Private debt has grown quickly over the last decade. But as the macroeconomic backdrop has deteriorated, this asset class has not been immune to challenges.
According to a McKinsey analysis of Preqin data, private debt fundraising increased more than fivefold from US$44 billion in 2010 to US$224 billion in 2022, but as interest rates have climbed and investors have pared back their allocations for private markets, private debt fundraising has slowed. Deployment has also cooled. According to McKinsey’s analysis of Refinitiv figures, there has been a 16% decline in direct lending to sponsor-backed mid-market M&A deals from 2021 to 2022.
In addition to drops in fundraising and deal flow, many private debt managers are also dealing with an increase in distress within their portfolios. In the direct lending space, for example, loan default rates hit 4.2% in Q2 2023, almost double the 2.2% rate observed in Q4 2021, according to the Lincoln Senior Debt Index (LSDI), which tracks more than 4,750 portfolio companies backed by private equity (PE) firms and private lenders.
The simultaneous drop in fundraising and uptick in default levels will present the first prolonged slowdown that some private debt managers have faced.
Private debt’s expansion during the last decade came as commercial banks stepped back from mid-market and acquisition finance deals to concentrate on rebuilding balance sheets following the global financial crisis. This enabled private debt funds and other direct lenders to step in and fill the liquidity hole left by commercial banks and become a source of financing for borrowers who could not secure funding from the commercial banks, allowing private debt funds to increase their market share and expand their assets under management.
Many private debt franchises have not had to navigate an extended downcycle in lending markets until now.

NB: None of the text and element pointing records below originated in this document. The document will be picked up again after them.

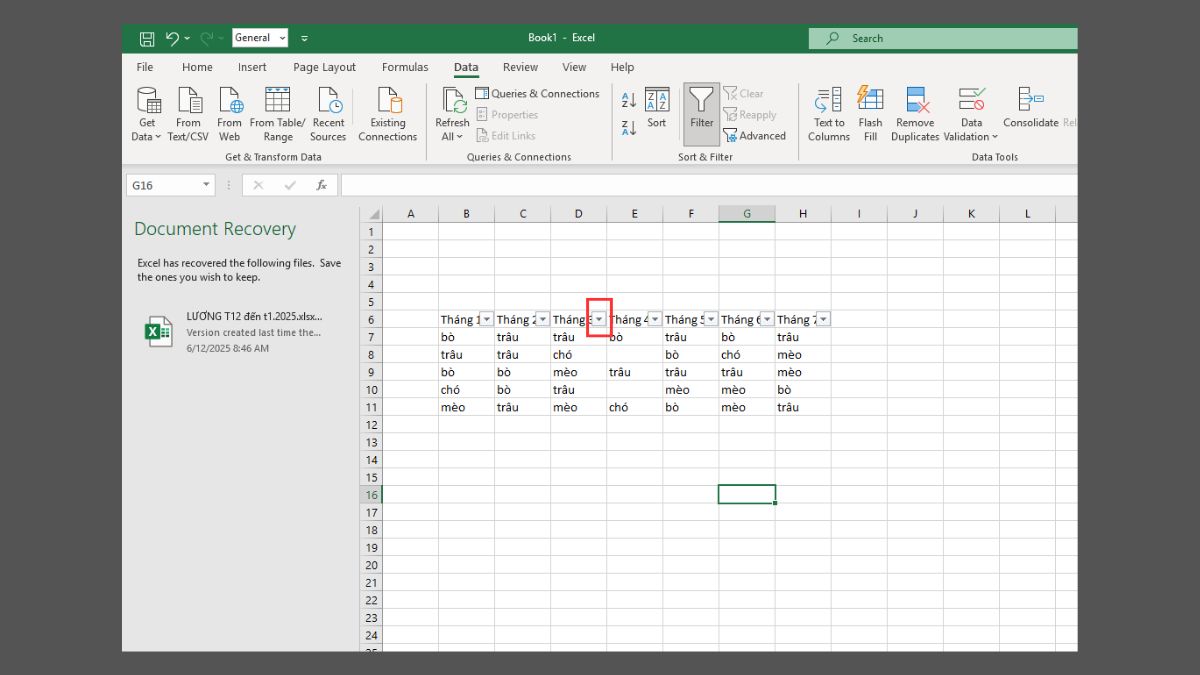Create a query with From Table/Range
The image size is (1200, 675).
[276, 112]
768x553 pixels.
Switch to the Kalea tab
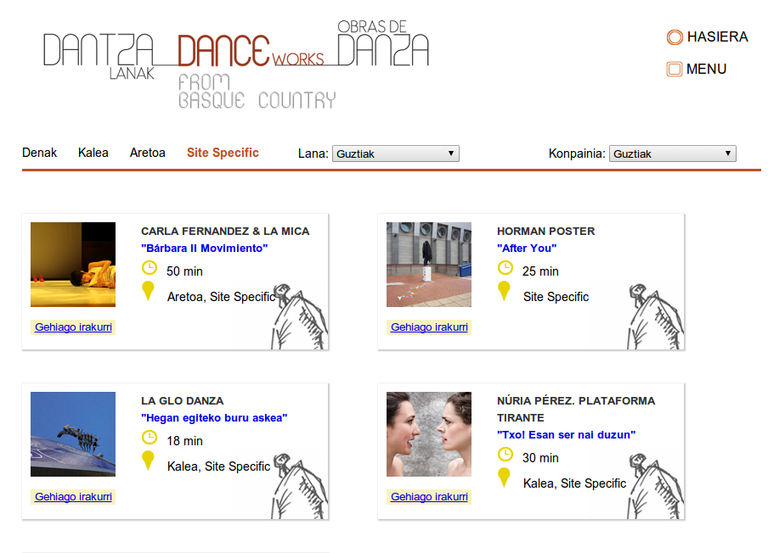(93, 153)
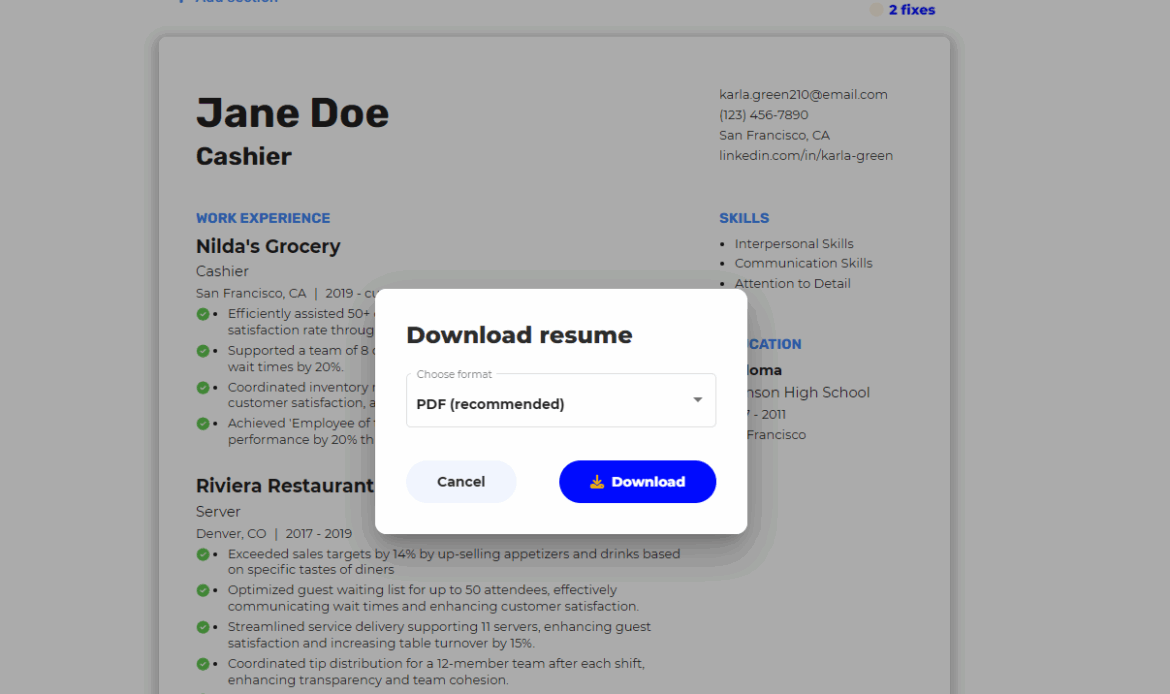Click green check beside 'Coordinated inventory' bullet

(203, 387)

According to Bloomberg, a number of debt funds are already moving to bolster their in-house workout and restructuring capabilities in anticipation of higher default rates and financial stress within their portfolios.
Borrowers keep watch
As private credit lenders have deepened workout team benches, borrowers are keeping a close eye on how debt funds are responding to an increasing number of borrowers encountering financial stress and distress.
To date, many private credit players have been open to supporting companies and PE sponsors by extending maturities and amending terms to help borrowers through periods of market disruption. The LSDI, for example, has tracked more than 450 amendments to loan documents through H1 2023, representing a fifth of the companies followed by the index.
Private credit players often rely on sponsor relationships for most of their lending transaction flow. According to Deloitte, PE-backed companies have consistently accounted for more than two-thirds of European private debt deals in almost every quarter over the past 10 years.
This is one of the reasons why private lenders have often taken a more conciliatory approach—sponsor relationships, a source of lending opportunities, have long-term strategic value for debt funds.
In addition, sponsors and private lenders frequently have aligned interests in distressed and restructuring situations. Sponsors will often want to buy time for companies with stretched balance sheets to stabilize, while lenders may not want to take control of multiple assets under pressure at the same time.
As a result, full-blown restructurings have been relatively rare. Instead, private credit lenders are using a variety of tools to protect value and maintain cooperative sponsor relationships.
According to the LSDI, most private debt default risks have resulted from interest rate increases rather than declining earnings, allowing borrowers and lenders to proactively address potential problems early and amend loan documents. When undertaking amendments, lenders have in some cases negotiated equity injections from PE owners or increased interest rate spreads, including the use of payment-in-kind interest structures where interest due is added to the principal balance of a loan instead of being paid in cash.
Markets may be tough, but many private credit lenders are acting pragmatically and looking to support borrowers through this period.